> _Records from a collection_

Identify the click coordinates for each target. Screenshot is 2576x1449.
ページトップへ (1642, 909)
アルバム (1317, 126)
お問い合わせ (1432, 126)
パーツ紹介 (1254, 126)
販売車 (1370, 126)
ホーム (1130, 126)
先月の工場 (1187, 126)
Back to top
--
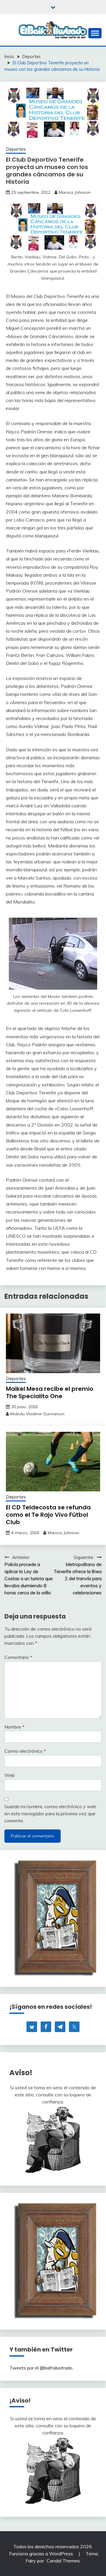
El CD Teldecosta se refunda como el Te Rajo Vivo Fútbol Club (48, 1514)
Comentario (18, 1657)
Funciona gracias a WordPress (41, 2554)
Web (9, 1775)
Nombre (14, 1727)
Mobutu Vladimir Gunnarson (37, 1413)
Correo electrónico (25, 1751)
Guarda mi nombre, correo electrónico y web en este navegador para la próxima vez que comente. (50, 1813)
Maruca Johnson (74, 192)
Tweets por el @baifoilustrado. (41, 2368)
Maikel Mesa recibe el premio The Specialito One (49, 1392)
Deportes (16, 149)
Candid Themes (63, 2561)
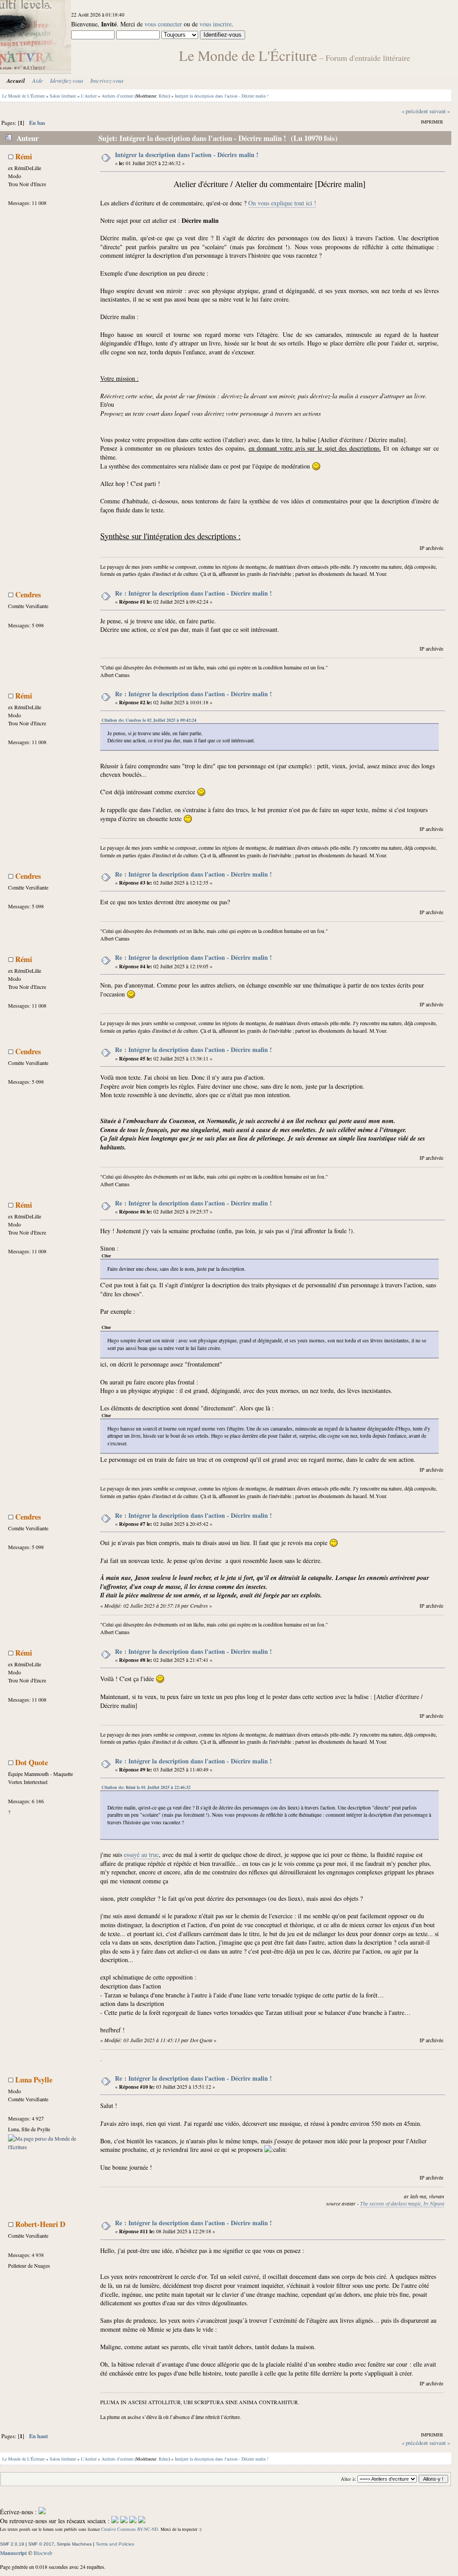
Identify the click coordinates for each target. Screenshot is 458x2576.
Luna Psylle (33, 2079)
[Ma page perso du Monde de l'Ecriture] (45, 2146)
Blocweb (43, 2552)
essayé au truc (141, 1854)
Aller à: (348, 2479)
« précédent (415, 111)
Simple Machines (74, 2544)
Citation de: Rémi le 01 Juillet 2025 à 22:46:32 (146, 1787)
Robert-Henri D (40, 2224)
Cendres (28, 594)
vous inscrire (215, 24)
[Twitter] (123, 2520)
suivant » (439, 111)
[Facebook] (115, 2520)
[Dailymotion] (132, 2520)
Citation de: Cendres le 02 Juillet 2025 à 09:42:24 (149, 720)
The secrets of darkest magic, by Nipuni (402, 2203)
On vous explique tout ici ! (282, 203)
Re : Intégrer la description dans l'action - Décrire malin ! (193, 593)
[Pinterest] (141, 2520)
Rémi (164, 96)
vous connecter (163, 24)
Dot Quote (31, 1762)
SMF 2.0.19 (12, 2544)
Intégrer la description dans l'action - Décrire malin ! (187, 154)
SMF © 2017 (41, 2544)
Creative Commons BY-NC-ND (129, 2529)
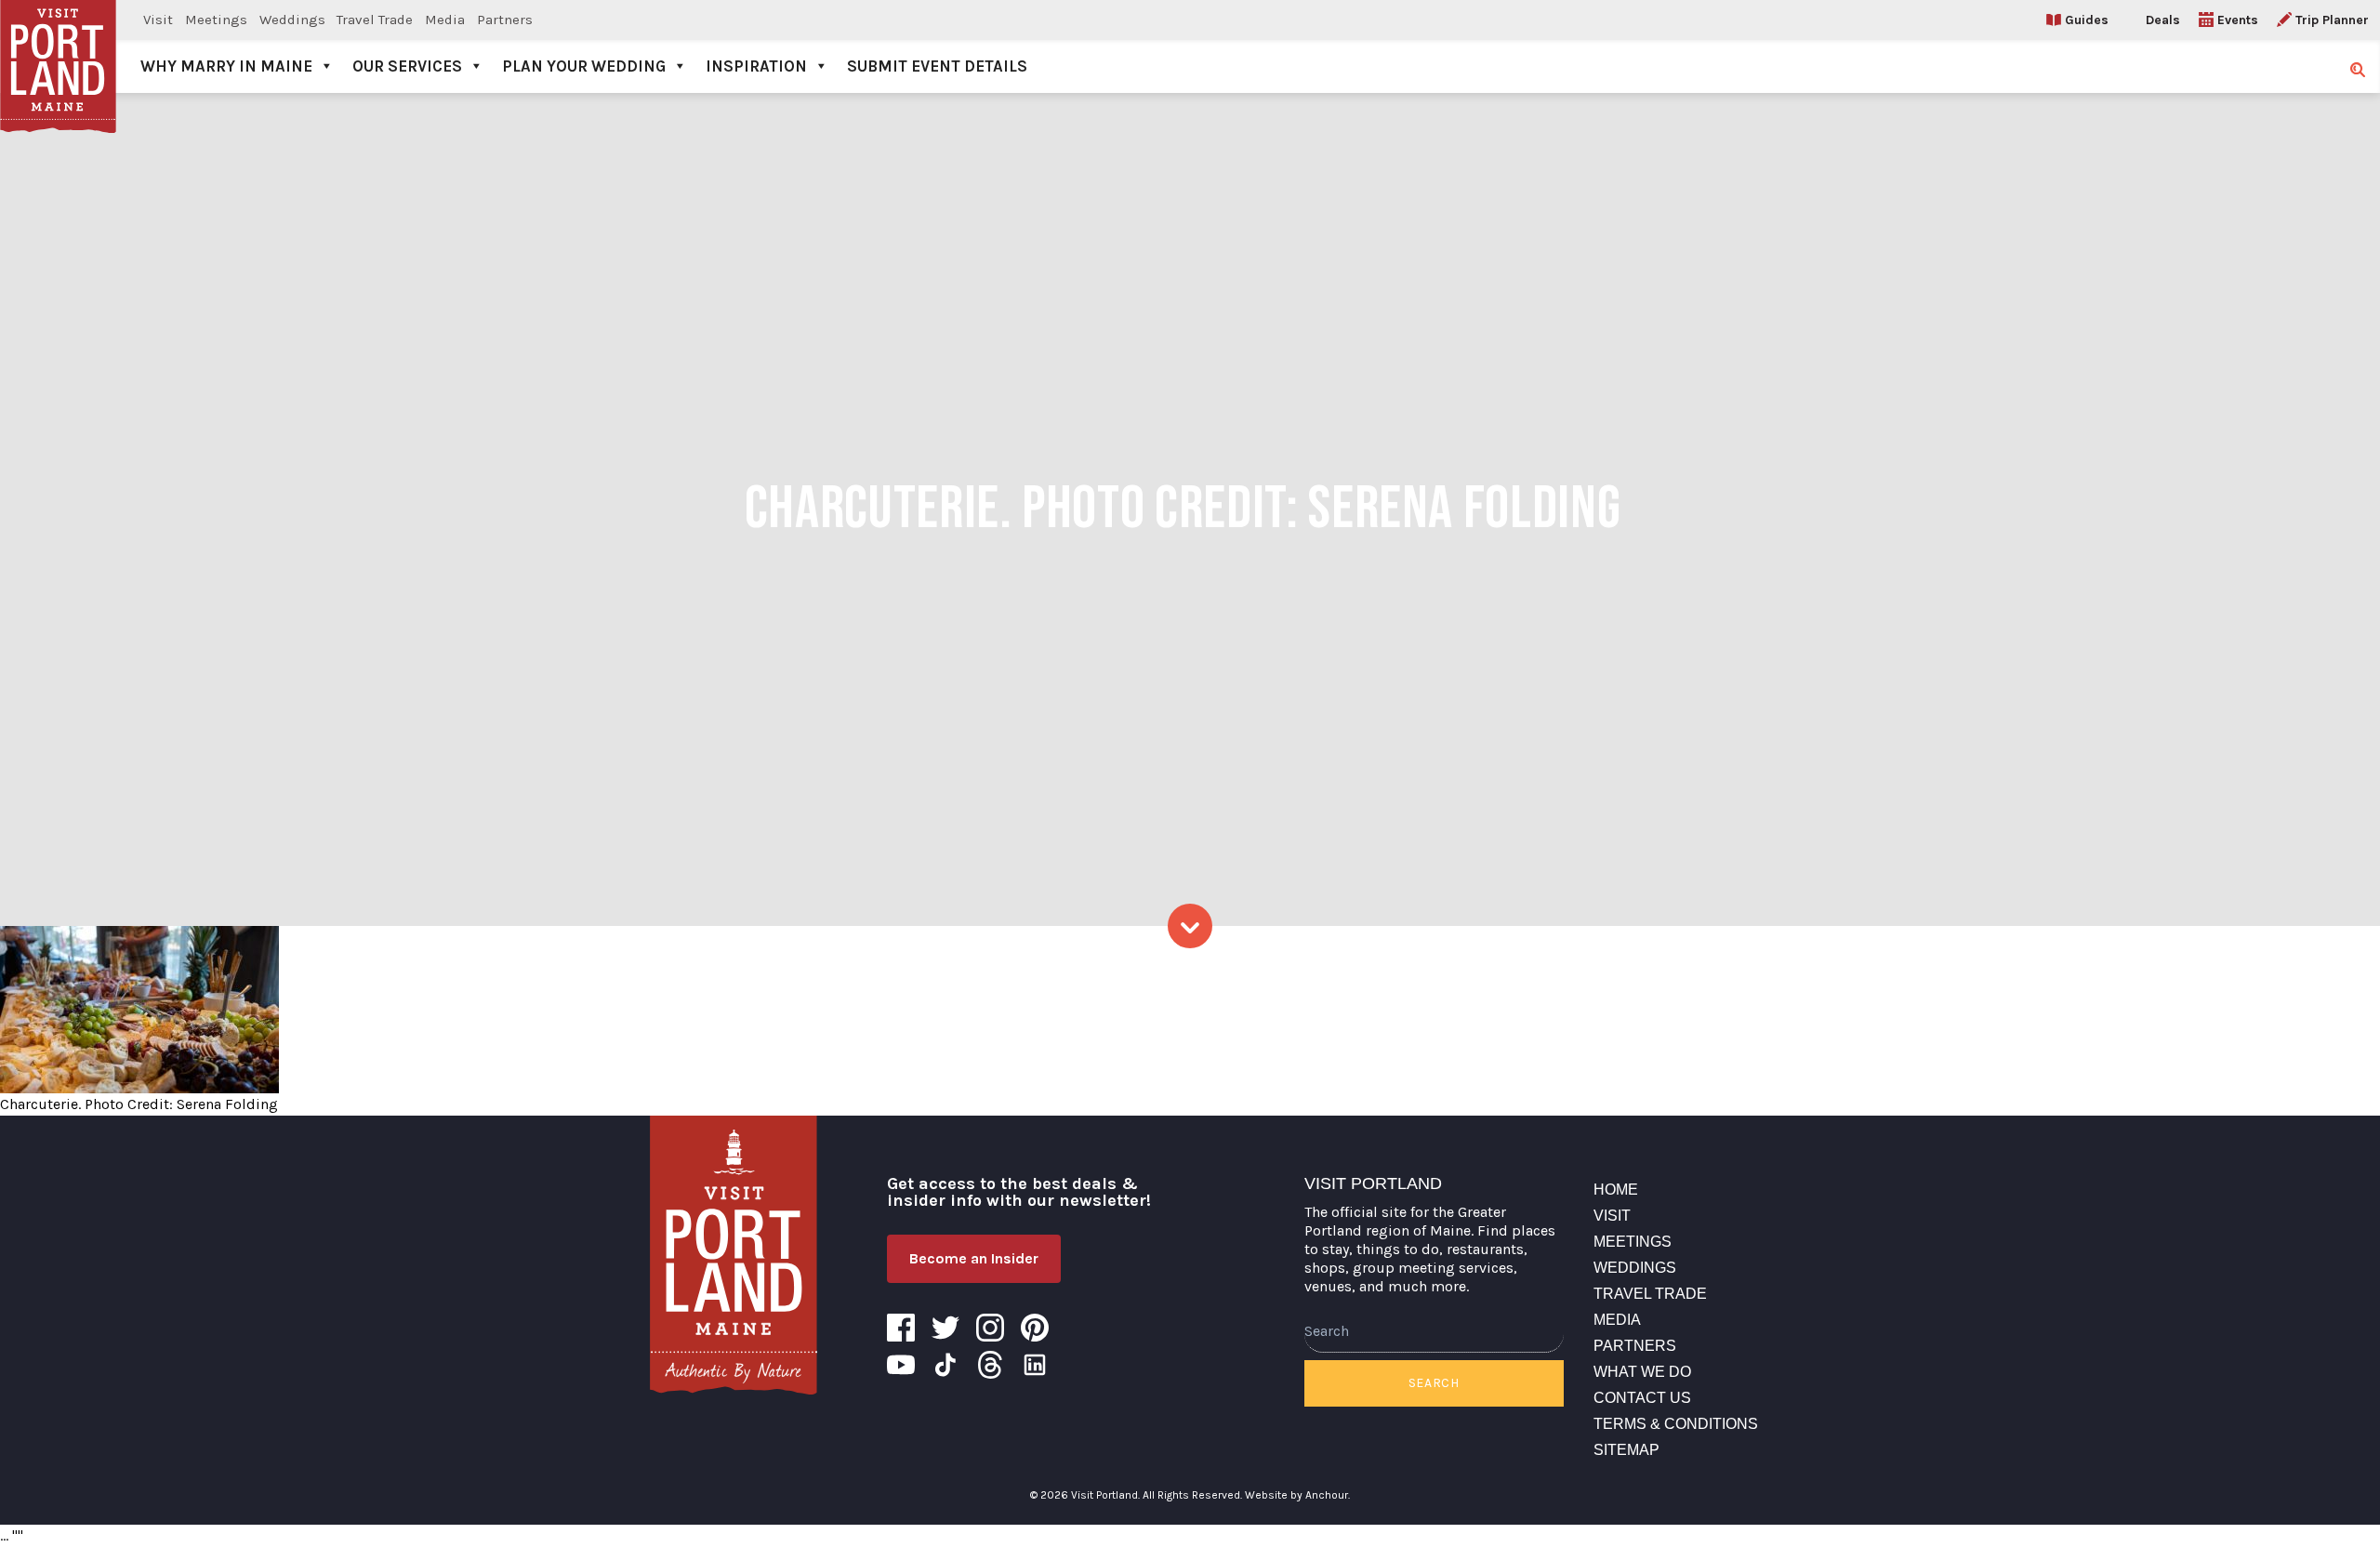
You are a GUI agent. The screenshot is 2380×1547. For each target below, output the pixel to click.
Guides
---
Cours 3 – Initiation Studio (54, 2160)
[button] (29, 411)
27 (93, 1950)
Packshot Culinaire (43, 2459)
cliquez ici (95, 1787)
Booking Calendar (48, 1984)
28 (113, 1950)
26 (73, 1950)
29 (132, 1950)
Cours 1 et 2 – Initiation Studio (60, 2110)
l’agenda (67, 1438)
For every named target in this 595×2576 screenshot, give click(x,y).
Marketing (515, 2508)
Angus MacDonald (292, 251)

> _Your instructions_
For the string "Juillet", filter the data and copy out each line where it occurs.

> _Your response_
Citation de: Rémi le 01 Juillet 2025 à 22:46:32 (146, 1787)
Citation de: Cendres le 02 Juillet 2025 à 09:42:24 (149, 720)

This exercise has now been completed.